The absurd emerges subtly, nestled in the details—features like easter-eggs that invite the viewer to take a second glance. Shadows stretch unnaturally, bending and twisting, adding an element of unease. His use of stark contrasts—muted pastels against deep blacks, rigid geometry softened by organic textures—reinforces the dreamlike nature of his compositions.
Pedro’s paintings evoke the atmosphere of a liminal dreamscape, where the world is simplified and serene but a tension lingers. Despite his motto “Comforting Art”, his art is neither comforting nor entirely unsettling but exists in the delicate space between. His work doesn’t scream horror, but its uneasy in the best way—like a half-remembered dream that lingers long after waking.”
My very first painting, 2007
Some lizard I guess, 08/2008
Mountains, 02/2012
Water flowing through window, 09/2012
I started painting when I was about 7. My first time creating with paint might have been for a school project, I don’t remember, but it captured me. The things I’d paint as a child were random, but mostly of nature, and all devoid of people—desolate, in a way. Still are. Landscapes, buildings, animals, yes... but never humans—plus drawing people is tough.

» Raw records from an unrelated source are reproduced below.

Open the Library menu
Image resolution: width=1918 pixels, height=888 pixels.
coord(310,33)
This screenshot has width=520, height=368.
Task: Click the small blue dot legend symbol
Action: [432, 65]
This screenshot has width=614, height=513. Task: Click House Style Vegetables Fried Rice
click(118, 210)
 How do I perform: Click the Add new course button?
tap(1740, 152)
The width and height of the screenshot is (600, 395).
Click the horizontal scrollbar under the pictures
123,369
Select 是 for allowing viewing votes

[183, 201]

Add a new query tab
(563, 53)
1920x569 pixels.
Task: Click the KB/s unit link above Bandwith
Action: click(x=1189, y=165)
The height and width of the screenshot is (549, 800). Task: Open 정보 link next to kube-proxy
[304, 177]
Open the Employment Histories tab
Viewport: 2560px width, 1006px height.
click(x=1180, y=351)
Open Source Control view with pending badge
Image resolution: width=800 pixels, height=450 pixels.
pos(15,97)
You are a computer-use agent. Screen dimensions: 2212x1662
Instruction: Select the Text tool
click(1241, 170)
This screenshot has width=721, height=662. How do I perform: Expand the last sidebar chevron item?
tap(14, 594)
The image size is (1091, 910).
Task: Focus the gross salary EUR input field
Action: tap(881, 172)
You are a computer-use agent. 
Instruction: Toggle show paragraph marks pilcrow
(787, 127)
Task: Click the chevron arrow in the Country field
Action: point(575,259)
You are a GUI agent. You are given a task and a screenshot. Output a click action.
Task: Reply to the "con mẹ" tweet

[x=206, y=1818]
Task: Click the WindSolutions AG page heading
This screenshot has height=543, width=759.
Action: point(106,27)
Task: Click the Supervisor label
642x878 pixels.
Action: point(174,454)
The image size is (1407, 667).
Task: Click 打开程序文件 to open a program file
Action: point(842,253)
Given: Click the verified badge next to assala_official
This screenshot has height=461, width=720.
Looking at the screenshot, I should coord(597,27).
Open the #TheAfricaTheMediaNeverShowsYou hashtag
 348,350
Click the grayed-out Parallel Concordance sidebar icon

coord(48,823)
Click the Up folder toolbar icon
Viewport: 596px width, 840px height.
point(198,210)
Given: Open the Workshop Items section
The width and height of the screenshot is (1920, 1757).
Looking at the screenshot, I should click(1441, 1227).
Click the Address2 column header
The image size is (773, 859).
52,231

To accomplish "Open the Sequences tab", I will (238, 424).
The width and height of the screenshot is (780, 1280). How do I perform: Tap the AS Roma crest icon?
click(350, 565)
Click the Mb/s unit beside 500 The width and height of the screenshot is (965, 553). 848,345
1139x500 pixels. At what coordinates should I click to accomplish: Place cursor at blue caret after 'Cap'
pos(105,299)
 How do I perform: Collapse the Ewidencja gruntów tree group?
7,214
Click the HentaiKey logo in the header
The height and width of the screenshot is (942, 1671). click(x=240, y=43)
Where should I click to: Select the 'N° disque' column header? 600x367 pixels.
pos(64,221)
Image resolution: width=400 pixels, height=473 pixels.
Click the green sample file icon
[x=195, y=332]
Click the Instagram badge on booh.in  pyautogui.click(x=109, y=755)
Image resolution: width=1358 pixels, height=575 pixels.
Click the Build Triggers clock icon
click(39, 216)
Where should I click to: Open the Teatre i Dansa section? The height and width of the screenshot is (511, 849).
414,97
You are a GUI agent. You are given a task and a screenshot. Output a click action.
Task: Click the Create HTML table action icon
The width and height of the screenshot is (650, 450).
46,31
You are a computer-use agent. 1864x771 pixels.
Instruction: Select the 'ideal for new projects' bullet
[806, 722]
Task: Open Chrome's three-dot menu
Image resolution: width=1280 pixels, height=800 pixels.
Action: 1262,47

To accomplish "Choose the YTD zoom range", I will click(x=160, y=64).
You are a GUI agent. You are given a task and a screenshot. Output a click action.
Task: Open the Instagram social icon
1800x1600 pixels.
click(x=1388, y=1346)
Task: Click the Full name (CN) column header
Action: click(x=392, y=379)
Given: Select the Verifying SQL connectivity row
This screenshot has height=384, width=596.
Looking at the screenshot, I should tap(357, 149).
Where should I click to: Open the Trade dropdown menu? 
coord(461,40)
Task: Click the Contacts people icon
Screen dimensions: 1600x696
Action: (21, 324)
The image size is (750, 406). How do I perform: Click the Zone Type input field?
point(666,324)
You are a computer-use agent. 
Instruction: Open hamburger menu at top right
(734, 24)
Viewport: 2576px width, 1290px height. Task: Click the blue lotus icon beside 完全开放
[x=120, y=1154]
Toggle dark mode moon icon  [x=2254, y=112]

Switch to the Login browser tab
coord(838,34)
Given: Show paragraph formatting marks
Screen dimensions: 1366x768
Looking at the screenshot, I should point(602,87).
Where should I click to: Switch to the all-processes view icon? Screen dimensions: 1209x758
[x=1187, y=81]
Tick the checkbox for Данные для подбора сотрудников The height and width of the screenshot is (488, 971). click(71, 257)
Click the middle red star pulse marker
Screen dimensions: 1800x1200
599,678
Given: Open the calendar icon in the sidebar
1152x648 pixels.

I painted off and on until I turned 13—some of that is below—when I moved from Brazil to Colorado, and the art went dormant.
I didn’t really get back into painting until 2020. Really, PPCRZ only exists because of the pandemic. By the end of that year, the uncertainty in the air had deeply shifted how I saw and interacted with the world I was in, and I turned back to art. Liminality, eeriness, and absurdity in my “liminal dreamscapes” rose from that strange time and place we were all in.